Stored data
+++

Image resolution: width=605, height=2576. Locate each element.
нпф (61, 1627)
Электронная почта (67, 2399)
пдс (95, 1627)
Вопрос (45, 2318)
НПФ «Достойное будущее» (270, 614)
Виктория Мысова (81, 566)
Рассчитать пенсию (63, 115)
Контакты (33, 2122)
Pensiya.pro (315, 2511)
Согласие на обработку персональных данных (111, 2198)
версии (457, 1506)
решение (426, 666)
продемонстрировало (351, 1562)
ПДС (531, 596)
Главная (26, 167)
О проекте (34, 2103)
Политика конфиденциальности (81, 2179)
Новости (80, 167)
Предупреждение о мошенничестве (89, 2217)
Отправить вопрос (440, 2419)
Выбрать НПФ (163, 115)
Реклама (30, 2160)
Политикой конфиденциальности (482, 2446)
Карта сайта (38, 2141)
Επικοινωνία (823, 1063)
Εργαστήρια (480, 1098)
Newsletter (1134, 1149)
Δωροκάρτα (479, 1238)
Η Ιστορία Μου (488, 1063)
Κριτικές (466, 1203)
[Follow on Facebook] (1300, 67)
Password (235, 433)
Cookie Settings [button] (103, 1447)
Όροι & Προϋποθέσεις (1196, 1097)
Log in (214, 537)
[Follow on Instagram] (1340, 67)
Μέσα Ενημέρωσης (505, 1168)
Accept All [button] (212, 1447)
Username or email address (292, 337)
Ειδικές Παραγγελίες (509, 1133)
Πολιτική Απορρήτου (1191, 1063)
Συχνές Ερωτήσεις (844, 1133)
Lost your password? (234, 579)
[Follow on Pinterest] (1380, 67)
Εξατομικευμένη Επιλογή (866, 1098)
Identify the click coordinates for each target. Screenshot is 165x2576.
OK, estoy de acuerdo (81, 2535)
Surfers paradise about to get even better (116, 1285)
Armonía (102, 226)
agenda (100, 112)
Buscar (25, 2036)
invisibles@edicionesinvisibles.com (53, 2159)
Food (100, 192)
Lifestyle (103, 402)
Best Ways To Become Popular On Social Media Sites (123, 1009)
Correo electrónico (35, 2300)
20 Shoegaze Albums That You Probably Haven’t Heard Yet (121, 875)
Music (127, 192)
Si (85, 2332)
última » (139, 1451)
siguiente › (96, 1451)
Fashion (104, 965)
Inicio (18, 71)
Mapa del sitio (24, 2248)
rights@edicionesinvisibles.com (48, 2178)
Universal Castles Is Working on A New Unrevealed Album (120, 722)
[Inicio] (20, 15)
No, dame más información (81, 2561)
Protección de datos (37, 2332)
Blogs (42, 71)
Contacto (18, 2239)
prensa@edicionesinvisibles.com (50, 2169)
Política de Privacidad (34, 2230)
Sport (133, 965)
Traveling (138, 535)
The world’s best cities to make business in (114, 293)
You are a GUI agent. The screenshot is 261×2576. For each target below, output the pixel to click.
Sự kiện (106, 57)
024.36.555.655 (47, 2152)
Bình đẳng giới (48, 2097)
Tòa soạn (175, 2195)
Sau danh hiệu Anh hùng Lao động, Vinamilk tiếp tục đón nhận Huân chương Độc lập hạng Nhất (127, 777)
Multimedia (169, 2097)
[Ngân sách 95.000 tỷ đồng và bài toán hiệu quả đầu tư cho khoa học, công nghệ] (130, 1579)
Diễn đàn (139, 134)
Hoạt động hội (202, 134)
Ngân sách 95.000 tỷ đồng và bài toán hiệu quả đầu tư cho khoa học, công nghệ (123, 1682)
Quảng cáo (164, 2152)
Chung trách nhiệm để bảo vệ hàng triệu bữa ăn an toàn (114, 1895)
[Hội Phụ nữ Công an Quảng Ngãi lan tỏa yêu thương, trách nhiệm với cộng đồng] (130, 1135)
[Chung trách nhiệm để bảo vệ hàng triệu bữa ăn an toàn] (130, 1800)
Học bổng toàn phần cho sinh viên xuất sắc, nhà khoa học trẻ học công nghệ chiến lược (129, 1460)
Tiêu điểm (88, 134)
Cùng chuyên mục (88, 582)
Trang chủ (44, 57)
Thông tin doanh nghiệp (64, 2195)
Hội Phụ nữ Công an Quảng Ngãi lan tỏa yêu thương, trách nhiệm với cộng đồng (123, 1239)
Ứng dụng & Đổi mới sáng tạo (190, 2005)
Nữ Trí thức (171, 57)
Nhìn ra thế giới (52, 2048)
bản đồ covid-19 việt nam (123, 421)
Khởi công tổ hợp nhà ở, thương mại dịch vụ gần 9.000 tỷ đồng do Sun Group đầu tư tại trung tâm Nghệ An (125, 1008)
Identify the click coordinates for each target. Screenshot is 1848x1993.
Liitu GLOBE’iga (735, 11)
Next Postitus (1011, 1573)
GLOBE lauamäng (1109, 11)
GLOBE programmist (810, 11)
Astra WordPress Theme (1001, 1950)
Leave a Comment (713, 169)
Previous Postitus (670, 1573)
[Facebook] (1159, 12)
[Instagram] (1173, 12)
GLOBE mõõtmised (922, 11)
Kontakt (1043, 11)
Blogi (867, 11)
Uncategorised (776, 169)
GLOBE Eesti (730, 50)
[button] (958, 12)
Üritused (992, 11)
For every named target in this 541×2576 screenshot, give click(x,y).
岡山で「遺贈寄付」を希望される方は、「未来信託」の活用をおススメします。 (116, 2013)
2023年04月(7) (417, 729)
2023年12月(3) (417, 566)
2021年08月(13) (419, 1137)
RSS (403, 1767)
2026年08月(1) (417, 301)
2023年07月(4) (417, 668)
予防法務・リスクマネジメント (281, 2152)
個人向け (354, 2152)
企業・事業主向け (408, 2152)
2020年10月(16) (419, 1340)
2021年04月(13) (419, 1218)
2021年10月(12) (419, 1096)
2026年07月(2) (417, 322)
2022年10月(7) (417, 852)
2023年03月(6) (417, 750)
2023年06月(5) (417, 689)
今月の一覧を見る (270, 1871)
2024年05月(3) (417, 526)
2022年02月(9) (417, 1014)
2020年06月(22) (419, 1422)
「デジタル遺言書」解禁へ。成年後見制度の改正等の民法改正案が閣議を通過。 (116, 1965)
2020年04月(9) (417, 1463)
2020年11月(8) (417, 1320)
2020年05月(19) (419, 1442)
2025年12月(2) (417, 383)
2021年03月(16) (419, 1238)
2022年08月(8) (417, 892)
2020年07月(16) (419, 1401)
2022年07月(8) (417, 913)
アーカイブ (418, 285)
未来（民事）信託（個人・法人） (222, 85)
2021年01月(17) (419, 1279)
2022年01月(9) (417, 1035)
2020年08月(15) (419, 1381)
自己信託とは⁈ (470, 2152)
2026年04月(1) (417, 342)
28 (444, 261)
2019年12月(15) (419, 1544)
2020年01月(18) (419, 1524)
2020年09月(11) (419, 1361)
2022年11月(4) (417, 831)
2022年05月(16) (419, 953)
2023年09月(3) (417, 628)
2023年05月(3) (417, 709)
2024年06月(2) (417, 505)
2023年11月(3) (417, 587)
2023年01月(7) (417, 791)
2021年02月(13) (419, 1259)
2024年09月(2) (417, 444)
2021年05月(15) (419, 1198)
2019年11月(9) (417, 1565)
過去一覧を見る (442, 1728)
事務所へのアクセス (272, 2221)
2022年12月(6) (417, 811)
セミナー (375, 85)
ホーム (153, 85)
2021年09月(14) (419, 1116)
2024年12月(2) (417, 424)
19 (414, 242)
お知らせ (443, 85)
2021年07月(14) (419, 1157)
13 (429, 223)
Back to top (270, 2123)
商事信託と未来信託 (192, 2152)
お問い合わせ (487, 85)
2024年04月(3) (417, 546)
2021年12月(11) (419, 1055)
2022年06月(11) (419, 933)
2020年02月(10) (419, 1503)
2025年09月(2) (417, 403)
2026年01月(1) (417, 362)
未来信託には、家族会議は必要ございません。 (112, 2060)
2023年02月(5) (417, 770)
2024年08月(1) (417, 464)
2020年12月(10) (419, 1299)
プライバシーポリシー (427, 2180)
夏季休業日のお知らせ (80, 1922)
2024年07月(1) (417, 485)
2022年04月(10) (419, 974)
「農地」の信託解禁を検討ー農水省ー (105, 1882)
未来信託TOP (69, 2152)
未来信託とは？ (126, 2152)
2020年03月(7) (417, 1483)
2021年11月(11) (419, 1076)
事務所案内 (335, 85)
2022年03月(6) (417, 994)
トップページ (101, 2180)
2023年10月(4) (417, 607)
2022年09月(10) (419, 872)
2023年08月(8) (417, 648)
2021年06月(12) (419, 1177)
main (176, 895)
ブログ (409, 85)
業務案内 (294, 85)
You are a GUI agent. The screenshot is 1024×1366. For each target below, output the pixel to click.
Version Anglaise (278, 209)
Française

+++

Where a line in the records above contains the word "pixel", include it in the count; state the total and nothing more.

2